“Well, have you grasped what’s been happening?”
“I’ve grasped my ticker, which is good enough for me. Half a second. The old man wants to see the rest of the prefects. He’s going to work through the house in batches, instead of man by man. I’ll just go round the studies and rout them out, and then I’ll come back and explain. It’s perfectly simple.”
“Glad you think so,” said Fenn.
Kennedy went and returned.
“Now,” he said, subsiding into a deck-chair, “what is it you don’t understand?”
“I don’t understand anything. Begin at the beginning.”
“I got the yarn from the butler—what’s his name?”
“Those who know him well enough to venture to give him a name—I’ve never dared to myself—call him Watson,” said Fenn.
“I got the yarn from Watson. He was as excited as anything about it. I never saw him like that before.”
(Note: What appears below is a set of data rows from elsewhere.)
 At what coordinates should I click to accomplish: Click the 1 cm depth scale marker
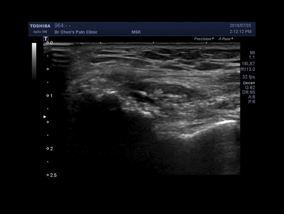48,95
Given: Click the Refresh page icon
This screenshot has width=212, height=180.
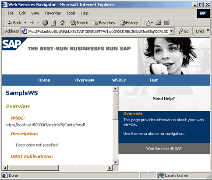Looking at the screenshot, I should point(53,23).
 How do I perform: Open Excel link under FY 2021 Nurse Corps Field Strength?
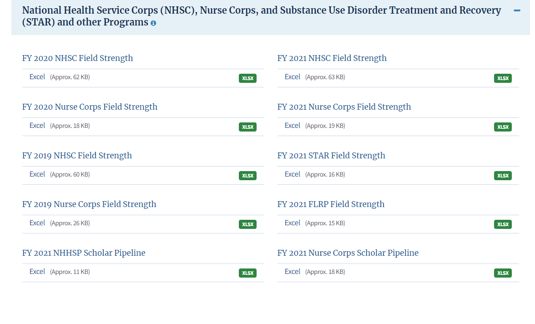coord(293,126)
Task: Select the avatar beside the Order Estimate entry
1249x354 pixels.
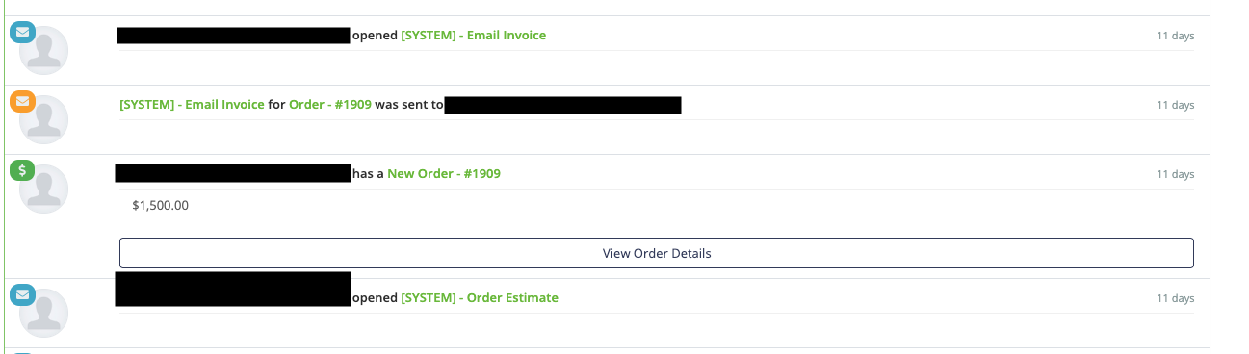Action: [44, 313]
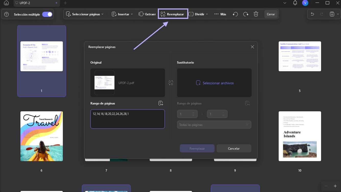Swap original and substitute files icon
The width and height of the screenshot is (341, 192).
point(171,83)
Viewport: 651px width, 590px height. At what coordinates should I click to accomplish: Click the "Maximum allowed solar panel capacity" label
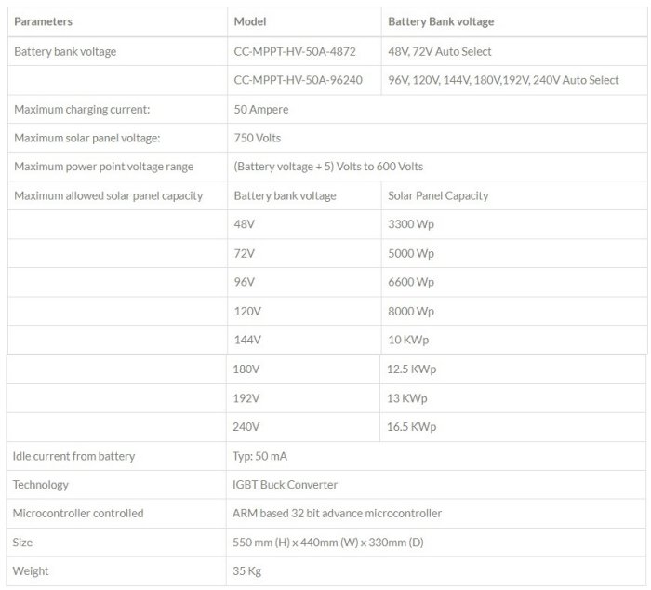click(x=109, y=195)
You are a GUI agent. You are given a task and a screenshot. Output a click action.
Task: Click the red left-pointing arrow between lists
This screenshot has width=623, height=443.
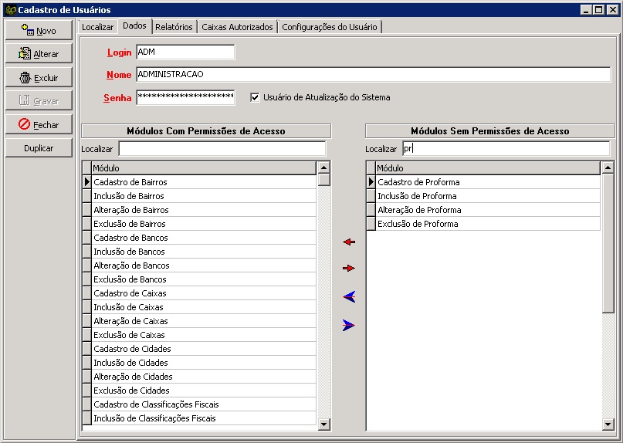click(349, 242)
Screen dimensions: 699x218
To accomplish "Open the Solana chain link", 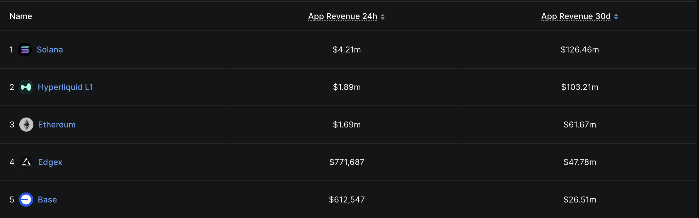I will point(50,50).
“I noticed something queer about him.”
“He’s awfully bucked, and is doing the Ancient Mariner business all over the place. Wants to tell the story to everyone he sees.”
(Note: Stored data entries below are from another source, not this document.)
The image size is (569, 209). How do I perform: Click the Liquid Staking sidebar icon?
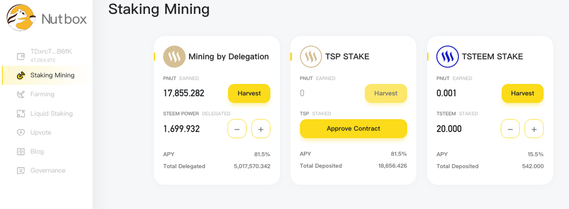[x=20, y=114]
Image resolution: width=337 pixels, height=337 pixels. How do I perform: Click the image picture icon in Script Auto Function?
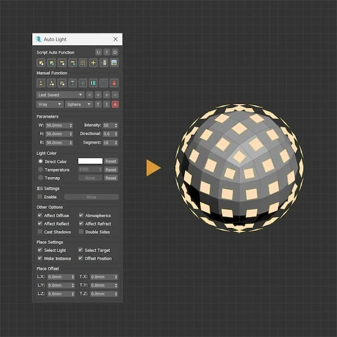click(x=114, y=62)
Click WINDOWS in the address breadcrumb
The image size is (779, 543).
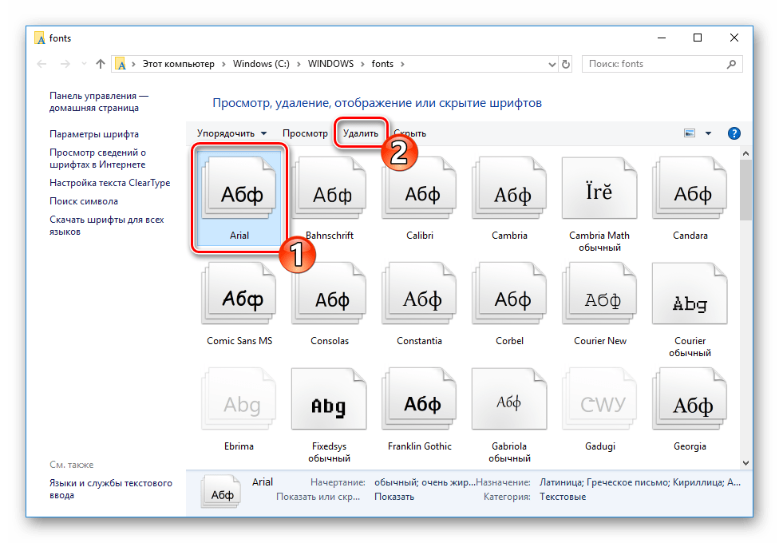click(330, 64)
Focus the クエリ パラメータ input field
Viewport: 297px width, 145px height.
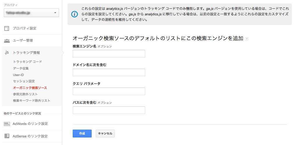tap(109, 91)
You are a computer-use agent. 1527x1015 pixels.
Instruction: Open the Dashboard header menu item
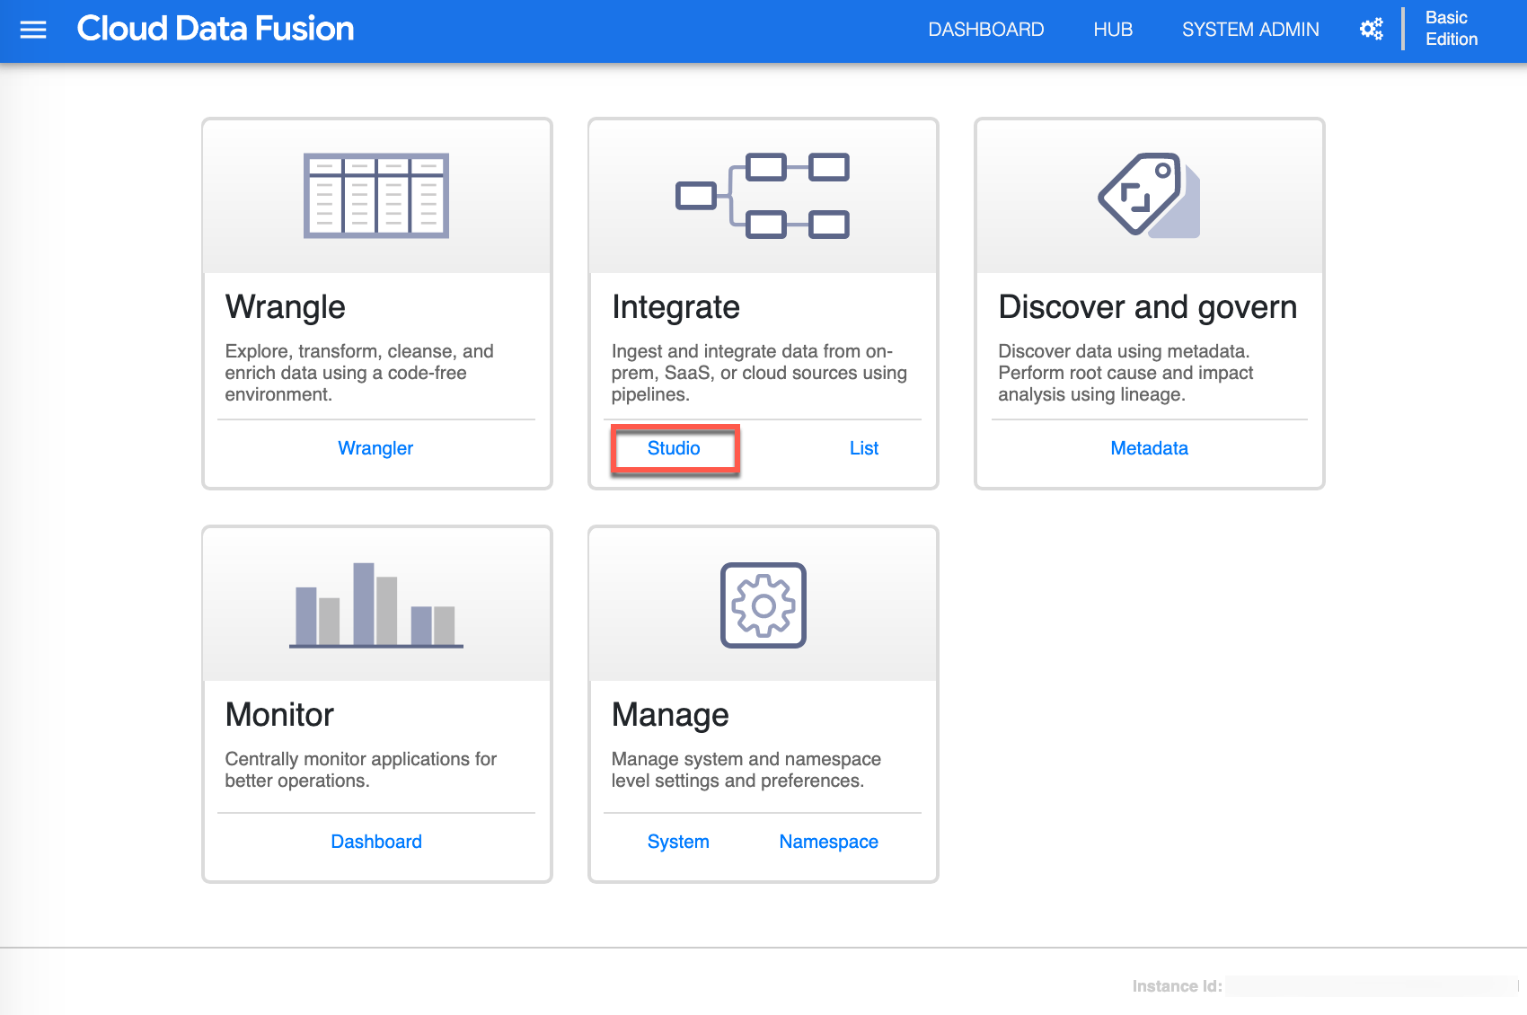[985, 30]
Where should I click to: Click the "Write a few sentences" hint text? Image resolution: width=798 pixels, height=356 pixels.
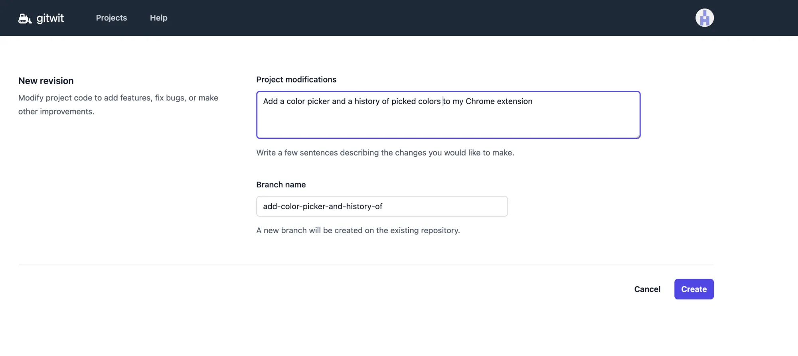[385, 153]
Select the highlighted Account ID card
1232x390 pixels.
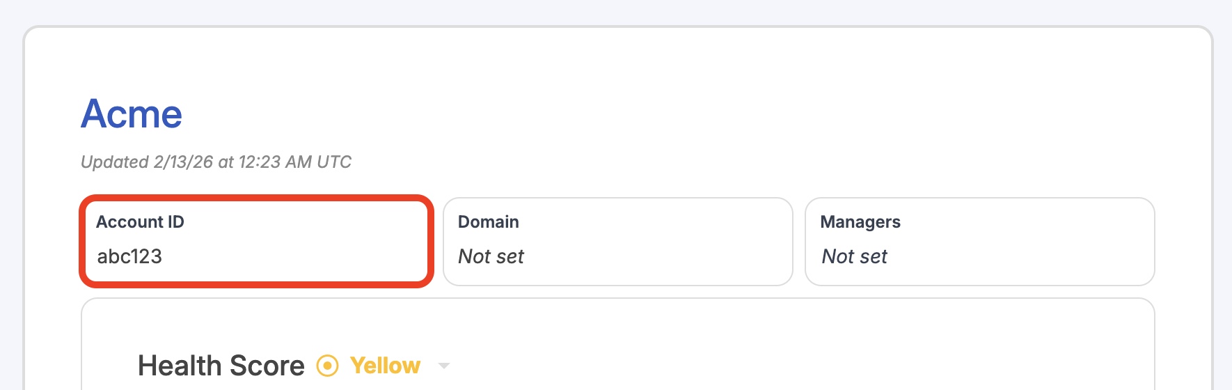point(257,241)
“Well, suppose you follow his example. I want to hear about it.”
“Well, it seems that the police have been watching a house at the corner of the High Street for some time—what’s up?”
“Nothing. Go on.”
“But you said, ‘By Jove!’”
“Well, why shouldn’t I say ‘By Jove’? When you are telling sensational yarns, it’s my duty to say something of the sort. Buck along.”
“It’s a house not far from the Town Hall, at the corner of Pegwell Street—you’ve probably been there scores of times.”
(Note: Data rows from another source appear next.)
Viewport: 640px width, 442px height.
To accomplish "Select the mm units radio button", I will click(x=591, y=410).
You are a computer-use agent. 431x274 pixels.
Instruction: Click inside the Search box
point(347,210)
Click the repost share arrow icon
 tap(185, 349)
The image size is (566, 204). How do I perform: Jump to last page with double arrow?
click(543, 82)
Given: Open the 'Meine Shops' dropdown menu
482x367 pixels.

“Once or twice, perhaps,” said Fenn. “Well?”
“About a month ago two suspicious-looking bounders went to live there. Watson says their faces were enough to hang them. Anyhow, they must have been pretty bad, for they made even the Eckleton police, who are pretty average-sized rotters, suspicious, and they kept an eye on them. Well, after a bit there began to be a regular epidemic of burglary round about here. Watson says half the houses round were broken into. The police thought it was getting a bit too thick, but they didn’t like to raid the house without some jolly good evidence that these two men were the burglars, so they lay low and waited till they should give them a decent excuse for jumping on them. They had had a detective chap down from London, by the way, to see if he couldn’t do something about the burglaries, and he kept his eye on them, too.”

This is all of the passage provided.